Cass. 17142/08, 6504/07, 3682/07);

che deve peraltro, più specificamente considerarsi che il versamento previsto dal D.Lgs. n. 472 del 1997, art. 16, comma 3, integrando esercizio della facoltà del contribuente di definire il contesto con pagamento di una percentuale sulla pena edittale, configura tipica oblazione, la quale, secondo la giurisprudenza di questa corte, in quanto disposta per prevenire od elidere ogni contesa sull’an e sul quantum della sanzione, preclude definitivamente sia al contribuente che se ne sia avvalso sia all’Ufficio finanziario, che ha riscosso le somme versate a quel titolo, ogni sindacato sui presupposti e sulle condizioni di applicazione delle sanzioni, (cfr. Cass. 11154/06, 1853/00, 12515/95, 6119/92).
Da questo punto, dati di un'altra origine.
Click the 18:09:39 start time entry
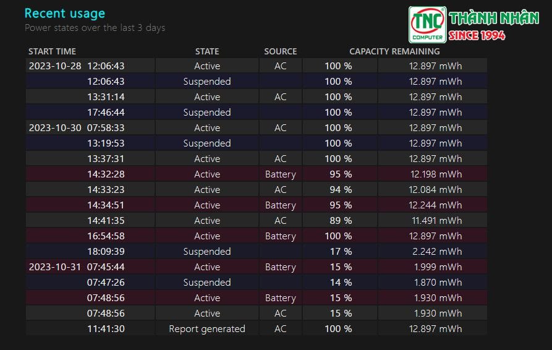Viewport: 552px width, 350px height. click(106, 252)

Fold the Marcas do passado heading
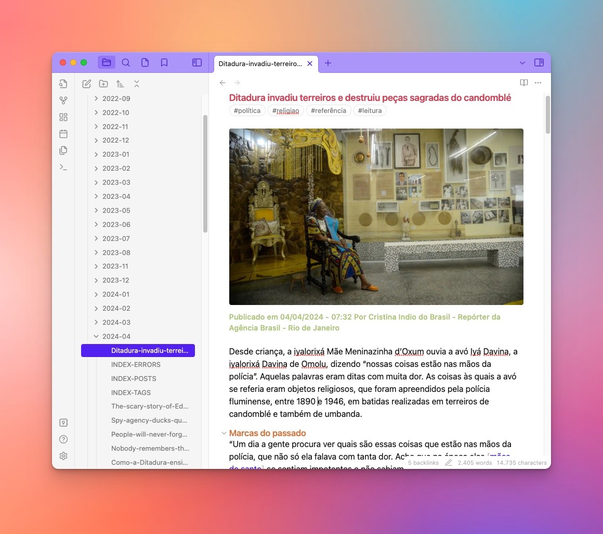click(224, 433)
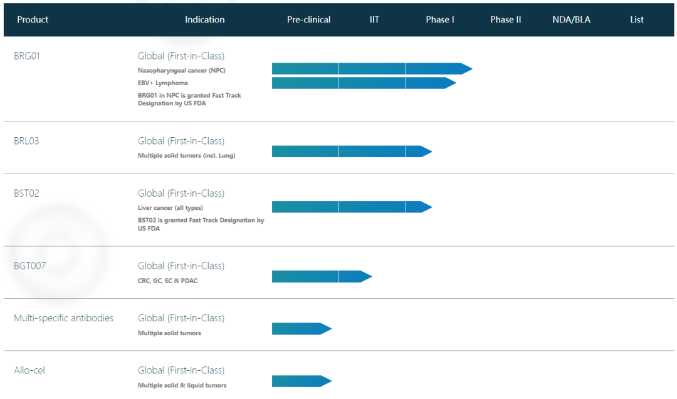Click the Allo-cel pre-clinical progress bar
Image resolution: width=677 pixels, height=399 pixels.
tap(301, 381)
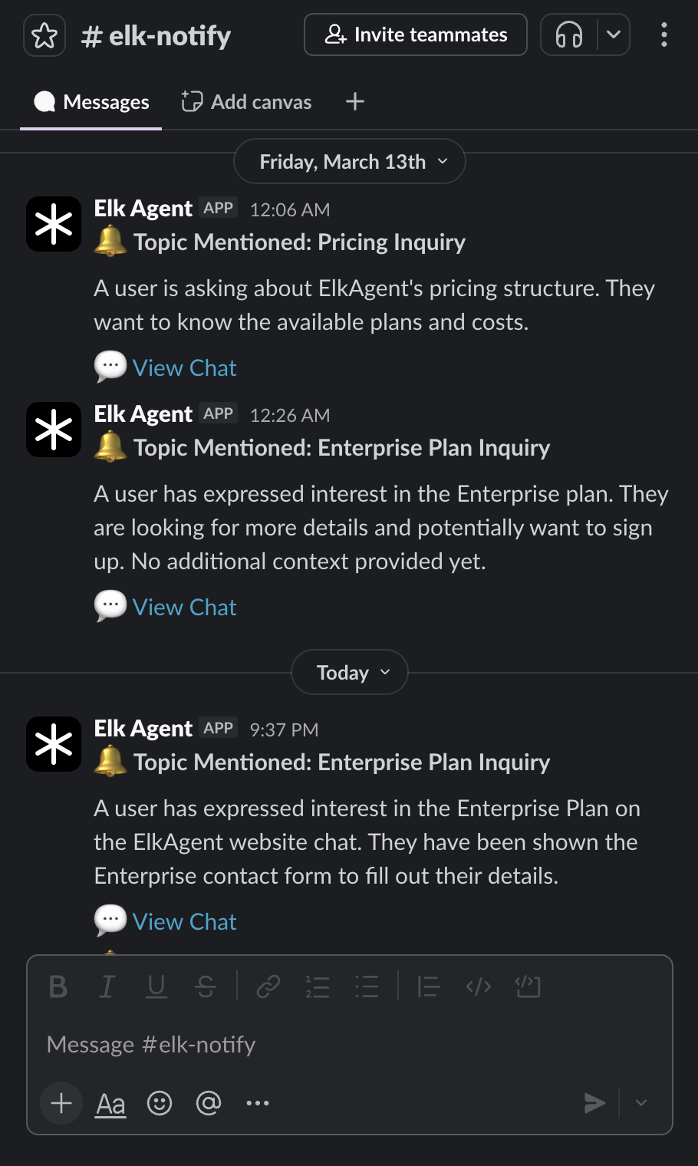Image resolution: width=698 pixels, height=1166 pixels.
Task: Expand the Today date dropdown
Action: [x=350, y=673]
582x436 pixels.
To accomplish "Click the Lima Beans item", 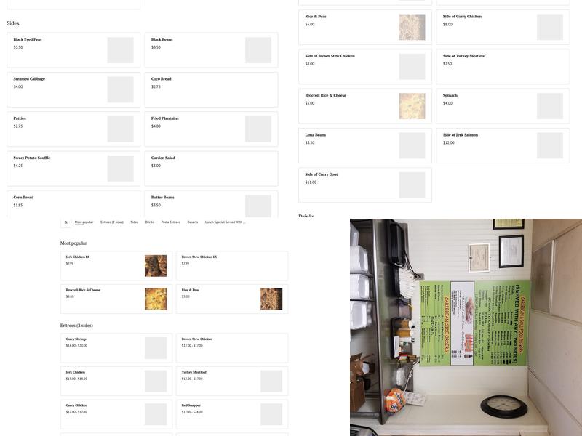I will coord(364,145).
– che il secondo motivo resta assorbito;

ritenuto:

– che, pertanto, il ricorso va accolto, nelle forme di cui agli artt. 375 e 380 bis c.p.c.;

che, non risultando necessari ulteriori accertamenti di fatto, la causa, ai sensi dell’art. 384 c.p.c., comma 1, ult. parte, va decisa nel merito, con il rigetto del ricorso introduttivo del contribuente;

– che, per la natura della controversia e tutte le implicazioni della fattispecie, si ravvisano le condizioni per disporre la compensazione delle spese dei gradi di merito e la condanna del contribuente, in base al criterio della soccombenza, alla refusione alla controparte delle spese del presente giudizio di legittimità, liquidate in complessivi Euro 700,00 (di cui Euro 500,00 per onorario), oltre spese generali ed accessori di legge.

P.Q.M.

la Corte: accoglie il ricorso; cassa la sentenza impugnata e, decidendo nel merito, rigetta il ricorso introduttivo del contribuente; compensa le spese dei gradi di merito e condanna il contribuente alla refusione alla controparte delle spese del presente giudizio di legittimità, liquidate in complessivi Euro 700,00 (di cui Euro 500,00 per onorario), oltre spese generali ed accessori di legge.

Così deciso in Roma, nella Camera di consiglio, il 22 ottobre 2009.